I would concur with all Jayse said. And with the new freeway it is only 20 minutes from the toll gate.

The Honey wheat is a well formulated beer Jayse 


Steve


----------



## normell (20/4/05)

Iv'e done the trip from Central Vic. once, can't wait for the next time either.
But have a truckie mate that can pick up some of those fresh wort kits for me.

Normell


----------



## Batz (20/4/05)

Yes agree with that

The couple of times I have been in Adelaide and gone to Grumpys , what a night they put on , exellent beer , magnificent pizzas !

Thanks guys :beerbang: 

Batz


----------



## Plastic Man (20/4/05)

I've only walked into Grumpy's once - being from out of state - but Thomas treated me like a long lost cousin. The hospitality was incredible, and something you don't often experience anymore - especially in Sydney.

I felt very jealous of you Adelaide people having such a great place and resource.

Hopefully I'll be back soon. Loved the Oatmeal Stout !!!

If your an out of towner and you find yourself in Adelaide - make sure you make time to shoot out to Grumpies. A 20 min drive in Sydney these days doesn't even get you to teh next suburb half the time so they are really pretty close to teh centre of Adelaide in terms of time. :beer:


----------



## wee stu (20/4/05)

Batz said:


> Yes agree with that
> 
> The couple of times I have been in Adelaide and gone to Grumpys , what a night they put on , exellent beer , magnificent pizzas !
> 
> ...



The hospitality at Grumpys is always good, but Batz must be very influential, all the stops were pulled out on his last visit. Top show Grumpsters :beer:


----------



## dicko (20/4/05)

I must fully agree with all the above comments as I have thoroughly enjoyed myself each time I have visited their establishment.

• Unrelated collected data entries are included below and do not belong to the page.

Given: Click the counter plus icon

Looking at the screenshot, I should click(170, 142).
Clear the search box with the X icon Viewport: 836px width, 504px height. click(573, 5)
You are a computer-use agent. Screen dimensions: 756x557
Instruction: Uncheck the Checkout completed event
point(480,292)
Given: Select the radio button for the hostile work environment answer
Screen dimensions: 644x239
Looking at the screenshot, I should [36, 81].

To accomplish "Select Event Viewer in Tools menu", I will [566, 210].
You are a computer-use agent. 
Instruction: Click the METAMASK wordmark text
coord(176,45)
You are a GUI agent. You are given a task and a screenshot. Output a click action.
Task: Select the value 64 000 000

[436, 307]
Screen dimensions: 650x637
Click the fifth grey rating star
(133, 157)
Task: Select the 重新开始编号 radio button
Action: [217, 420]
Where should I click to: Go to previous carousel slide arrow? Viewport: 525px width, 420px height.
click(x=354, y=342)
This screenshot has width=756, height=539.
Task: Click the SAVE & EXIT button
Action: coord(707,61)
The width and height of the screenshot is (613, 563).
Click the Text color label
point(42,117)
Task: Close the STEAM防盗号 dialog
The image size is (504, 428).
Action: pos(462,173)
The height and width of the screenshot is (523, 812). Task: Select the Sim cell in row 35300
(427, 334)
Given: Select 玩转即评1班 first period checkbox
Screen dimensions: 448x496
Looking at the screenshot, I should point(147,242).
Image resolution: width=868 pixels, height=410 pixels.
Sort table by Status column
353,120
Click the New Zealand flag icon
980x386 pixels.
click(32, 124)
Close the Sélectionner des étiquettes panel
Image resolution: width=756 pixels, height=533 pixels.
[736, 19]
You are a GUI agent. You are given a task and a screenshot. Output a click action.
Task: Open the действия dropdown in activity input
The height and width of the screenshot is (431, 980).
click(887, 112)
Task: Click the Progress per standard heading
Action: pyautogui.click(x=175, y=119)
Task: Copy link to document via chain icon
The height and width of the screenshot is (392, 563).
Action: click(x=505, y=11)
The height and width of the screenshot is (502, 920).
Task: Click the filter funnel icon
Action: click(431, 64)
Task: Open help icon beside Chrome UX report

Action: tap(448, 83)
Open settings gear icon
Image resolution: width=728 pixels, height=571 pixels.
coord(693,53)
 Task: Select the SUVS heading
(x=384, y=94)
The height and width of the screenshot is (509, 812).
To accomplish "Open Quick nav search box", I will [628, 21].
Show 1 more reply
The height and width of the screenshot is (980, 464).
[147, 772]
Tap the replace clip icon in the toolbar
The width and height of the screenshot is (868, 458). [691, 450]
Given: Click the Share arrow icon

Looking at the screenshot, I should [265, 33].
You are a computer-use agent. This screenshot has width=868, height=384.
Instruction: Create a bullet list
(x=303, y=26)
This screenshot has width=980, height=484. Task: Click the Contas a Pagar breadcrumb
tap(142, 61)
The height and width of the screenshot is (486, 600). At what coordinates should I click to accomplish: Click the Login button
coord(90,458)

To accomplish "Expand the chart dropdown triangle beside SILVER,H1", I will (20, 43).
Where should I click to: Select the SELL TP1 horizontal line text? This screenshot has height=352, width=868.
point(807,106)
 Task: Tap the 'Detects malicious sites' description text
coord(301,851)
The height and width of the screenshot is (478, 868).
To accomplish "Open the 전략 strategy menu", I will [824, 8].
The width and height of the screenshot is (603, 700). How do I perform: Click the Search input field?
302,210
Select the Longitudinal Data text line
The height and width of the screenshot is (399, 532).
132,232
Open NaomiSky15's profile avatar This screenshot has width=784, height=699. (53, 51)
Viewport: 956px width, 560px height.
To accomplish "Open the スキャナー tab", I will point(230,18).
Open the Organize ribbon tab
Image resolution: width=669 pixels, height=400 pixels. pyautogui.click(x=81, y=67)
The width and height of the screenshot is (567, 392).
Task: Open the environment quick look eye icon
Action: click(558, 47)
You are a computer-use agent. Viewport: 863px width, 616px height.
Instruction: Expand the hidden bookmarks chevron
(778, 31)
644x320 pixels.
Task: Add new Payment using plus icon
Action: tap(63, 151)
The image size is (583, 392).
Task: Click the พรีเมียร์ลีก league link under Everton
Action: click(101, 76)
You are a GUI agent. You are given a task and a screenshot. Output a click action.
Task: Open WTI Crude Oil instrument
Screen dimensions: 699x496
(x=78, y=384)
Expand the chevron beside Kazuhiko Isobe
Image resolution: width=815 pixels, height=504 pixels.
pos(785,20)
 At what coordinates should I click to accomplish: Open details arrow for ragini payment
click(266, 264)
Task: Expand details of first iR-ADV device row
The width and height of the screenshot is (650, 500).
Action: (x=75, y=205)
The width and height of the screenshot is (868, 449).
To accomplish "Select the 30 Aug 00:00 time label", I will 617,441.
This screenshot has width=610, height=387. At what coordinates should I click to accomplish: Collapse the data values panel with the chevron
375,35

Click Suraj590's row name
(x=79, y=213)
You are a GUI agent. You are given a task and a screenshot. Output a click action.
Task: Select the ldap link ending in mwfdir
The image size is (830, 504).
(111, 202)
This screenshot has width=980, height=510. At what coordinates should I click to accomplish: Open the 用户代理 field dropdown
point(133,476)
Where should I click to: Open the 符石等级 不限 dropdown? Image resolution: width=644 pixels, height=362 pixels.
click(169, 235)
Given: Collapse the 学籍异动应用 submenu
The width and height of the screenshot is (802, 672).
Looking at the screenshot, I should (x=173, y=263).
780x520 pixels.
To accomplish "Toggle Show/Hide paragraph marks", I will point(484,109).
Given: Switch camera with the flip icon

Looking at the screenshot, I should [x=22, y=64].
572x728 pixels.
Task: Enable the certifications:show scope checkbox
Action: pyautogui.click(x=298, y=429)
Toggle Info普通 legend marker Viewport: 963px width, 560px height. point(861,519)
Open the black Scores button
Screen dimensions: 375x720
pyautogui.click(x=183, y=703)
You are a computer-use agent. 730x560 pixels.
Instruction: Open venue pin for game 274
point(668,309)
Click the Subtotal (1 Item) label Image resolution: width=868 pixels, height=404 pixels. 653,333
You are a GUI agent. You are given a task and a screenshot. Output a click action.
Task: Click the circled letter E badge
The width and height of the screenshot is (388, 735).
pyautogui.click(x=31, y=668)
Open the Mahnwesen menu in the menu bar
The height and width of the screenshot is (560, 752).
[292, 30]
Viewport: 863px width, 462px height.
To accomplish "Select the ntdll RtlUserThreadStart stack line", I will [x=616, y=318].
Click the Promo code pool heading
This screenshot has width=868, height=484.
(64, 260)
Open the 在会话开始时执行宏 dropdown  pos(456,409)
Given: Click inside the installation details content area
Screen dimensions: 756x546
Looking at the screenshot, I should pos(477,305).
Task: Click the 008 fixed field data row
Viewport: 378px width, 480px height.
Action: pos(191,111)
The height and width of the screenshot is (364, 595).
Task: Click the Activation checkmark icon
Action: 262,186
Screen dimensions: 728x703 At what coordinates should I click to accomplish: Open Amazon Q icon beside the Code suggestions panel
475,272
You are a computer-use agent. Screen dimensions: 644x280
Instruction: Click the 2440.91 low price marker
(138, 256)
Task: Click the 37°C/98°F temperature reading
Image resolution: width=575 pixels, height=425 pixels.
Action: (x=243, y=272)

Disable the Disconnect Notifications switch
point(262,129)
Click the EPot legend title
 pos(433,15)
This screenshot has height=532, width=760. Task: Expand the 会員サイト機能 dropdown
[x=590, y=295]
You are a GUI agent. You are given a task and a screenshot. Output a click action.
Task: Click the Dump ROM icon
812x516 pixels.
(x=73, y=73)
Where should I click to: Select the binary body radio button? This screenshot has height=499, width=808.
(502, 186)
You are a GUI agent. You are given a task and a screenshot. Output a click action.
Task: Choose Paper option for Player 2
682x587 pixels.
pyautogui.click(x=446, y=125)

I must add also that the supply and delivery of brewing items and grain is excellent, as is the advice on home brewing.

When I read on this forum, the problems that exist in SE Qld with grain supply for the HB market then I know how fortunate we are to have Grumpy's in Adelaide, who in all reality, have set the benchmark for supplying the home brewer.

Top Job Grumpys,

Cheers


----------



## Boots (20/4/05)

I really don't get up to Grumpy's as much as I would like to - it really is a top spot. The bbq days with multiple spits are great too.


----------



## Andrew (20/4/05)

BTW if you haven't been to Grumpy's for a while, expect to see a few changes.
I dropped by there this arvo, (G'day GT) and the homebrew shop is now out the back, its original room/location now a part of the restaurant seating arrangement.
Cheers!


----------



## Hoops (20/4/05)

Yep gotta agree Jayse Grumpys is a great place for a few beers, and from the looks of it a great selection of HB supplies.
Thanks again Jayse for drivin me round while I was over :beer: 
My favourite was the Pale Ale. Could have sat there all arvo drinking that. Thanks to Thomas too for his hospitality and tour of the brewery. Will have to make another Adelaide trip again in the future.

Hoops

The Pale Ale...


----------



## Kai (20/4/05)

I'm looking forward to a pint of the honey wheat tomorrow afternoon.


----------



## tdh (20/4/05)

...and the live blues on Wednesay evenings and Satday arvos sets the mood just nicely.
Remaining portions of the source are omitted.